▸ ACTION ITEM
Repeat each of these records exactly.

══ MATERIAL FOR THE TASK ══

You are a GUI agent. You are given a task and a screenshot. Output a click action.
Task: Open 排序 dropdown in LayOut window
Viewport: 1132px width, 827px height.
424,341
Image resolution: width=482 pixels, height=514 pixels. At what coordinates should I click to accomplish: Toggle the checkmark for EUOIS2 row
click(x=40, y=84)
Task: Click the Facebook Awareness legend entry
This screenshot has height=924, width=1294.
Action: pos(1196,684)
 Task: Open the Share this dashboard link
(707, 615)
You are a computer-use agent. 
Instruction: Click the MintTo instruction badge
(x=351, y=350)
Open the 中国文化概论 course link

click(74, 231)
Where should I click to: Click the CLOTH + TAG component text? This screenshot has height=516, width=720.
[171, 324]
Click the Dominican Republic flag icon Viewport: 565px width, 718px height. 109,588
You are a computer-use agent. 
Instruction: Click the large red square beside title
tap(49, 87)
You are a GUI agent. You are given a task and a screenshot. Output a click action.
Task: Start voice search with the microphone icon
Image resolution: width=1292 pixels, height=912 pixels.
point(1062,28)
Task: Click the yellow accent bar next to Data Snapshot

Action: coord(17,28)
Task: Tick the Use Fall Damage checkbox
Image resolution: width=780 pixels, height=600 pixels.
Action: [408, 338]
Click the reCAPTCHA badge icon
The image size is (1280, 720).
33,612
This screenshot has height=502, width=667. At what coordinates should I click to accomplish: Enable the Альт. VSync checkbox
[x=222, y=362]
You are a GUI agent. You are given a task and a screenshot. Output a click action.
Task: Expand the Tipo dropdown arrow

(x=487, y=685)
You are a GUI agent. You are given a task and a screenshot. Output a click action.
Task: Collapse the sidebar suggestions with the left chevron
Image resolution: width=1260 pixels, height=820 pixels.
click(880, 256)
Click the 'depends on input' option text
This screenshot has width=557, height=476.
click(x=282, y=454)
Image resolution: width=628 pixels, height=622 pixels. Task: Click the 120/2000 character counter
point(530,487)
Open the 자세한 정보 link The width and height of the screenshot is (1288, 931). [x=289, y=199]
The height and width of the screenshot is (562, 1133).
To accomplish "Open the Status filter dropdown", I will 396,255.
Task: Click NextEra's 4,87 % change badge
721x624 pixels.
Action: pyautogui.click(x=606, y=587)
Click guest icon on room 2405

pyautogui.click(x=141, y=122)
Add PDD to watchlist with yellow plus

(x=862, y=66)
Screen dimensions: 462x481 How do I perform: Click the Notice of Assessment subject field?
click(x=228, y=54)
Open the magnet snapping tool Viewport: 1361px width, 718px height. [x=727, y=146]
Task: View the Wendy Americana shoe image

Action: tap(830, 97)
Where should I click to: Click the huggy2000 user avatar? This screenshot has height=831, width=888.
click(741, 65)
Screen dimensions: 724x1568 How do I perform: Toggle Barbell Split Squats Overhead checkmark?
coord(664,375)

═══

▸ SOLUTION FOR THIS PROBLEM
You are a GUI agent. You are given a task and a screenshot. Output a click action.
Task: Open 排序 dropdown in LayOut window
Viewport: 1132px width, 827px height.
424,341
Image resolution: width=482 pixels, height=514 pixels. At what coordinates should I click to accomplish: Toggle the checkmark for EUOIS2 row
click(x=40, y=84)
Task: Click the Facebook Awareness legend entry
This screenshot has height=924, width=1294.
Action: pos(1196,684)
 Task: Open the Share this dashboard link
(707, 615)
You are a computer-use agent. 
Instruction: Click the MintTo instruction badge
(x=351, y=350)
Open the 中国文化概论 course link

click(74, 231)
Where should I click to: Click the CLOTH + TAG component text? This screenshot has height=516, width=720.
[171, 324]
Click the Dominican Republic flag icon Viewport: 565px width, 718px height. 109,588
You are a computer-use agent. 
Instruction: Click the large red square beside title
tap(49, 87)
You are a GUI agent. You are given a task and a screenshot. Output a click action.
Task: Start voice search with the microphone icon
Image resolution: width=1292 pixels, height=912 pixels.
point(1062,28)
Task: Click the yellow accent bar next to Data Snapshot

Action: coord(17,28)
Task: Tick the Use Fall Damage checkbox
Image resolution: width=780 pixels, height=600 pixels.
Action: [408, 338]
Click the reCAPTCHA badge icon
The image size is (1280, 720).
33,612
This screenshot has height=502, width=667. At what coordinates should I click to accomplish: Enable the Альт. VSync checkbox
[x=222, y=362]
You are a GUI agent. You are given a task and a screenshot. Output a click action.
Task: Expand the Tipo dropdown arrow

(x=487, y=685)
You are a GUI agent. You are given a task and a screenshot. Output a click action.
Task: Collapse the sidebar suggestions with the left chevron
Image resolution: width=1260 pixels, height=820 pixels.
click(880, 256)
Click the 'depends on input' option text
This screenshot has width=557, height=476.
click(x=282, y=454)
Image resolution: width=628 pixels, height=622 pixels. Task: Click the 120/2000 character counter
point(530,487)
Open the 자세한 정보 link The width and height of the screenshot is (1288, 931). [x=289, y=199]
The height and width of the screenshot is (562, 1133).
To accomplish "Open the Status filter dropdown", I will 396,255.
Task: Click NextEra's 4,87 % change badge
721x624 pixels.
Action: pyautogui.click(x=606, y=587)
Click guest icon on room 2405

pyautogui.click(x=141, y=122)
Add PDD to watchlist with yellow plus

(x=862, y=66)
Screen dimensions: 462x481 How do I perform: Click the Notice of Assessment subject field?
click(x=228, y=54)
Open the magnet snapping tool Viewport: 1361px width, 718px height. [x=727, y=146]
Task: View the Wendy Americana shoe image

Action: tap(830, 97)
Where should I click to: Click the huggy2000 user avatar? This screenshot has height=831, width=888.
click(741, 65)
Screen dimensions: 724x1568 How do I perform: Toggle Barbell Split Squats Overhead checkmark?
coord(664,375)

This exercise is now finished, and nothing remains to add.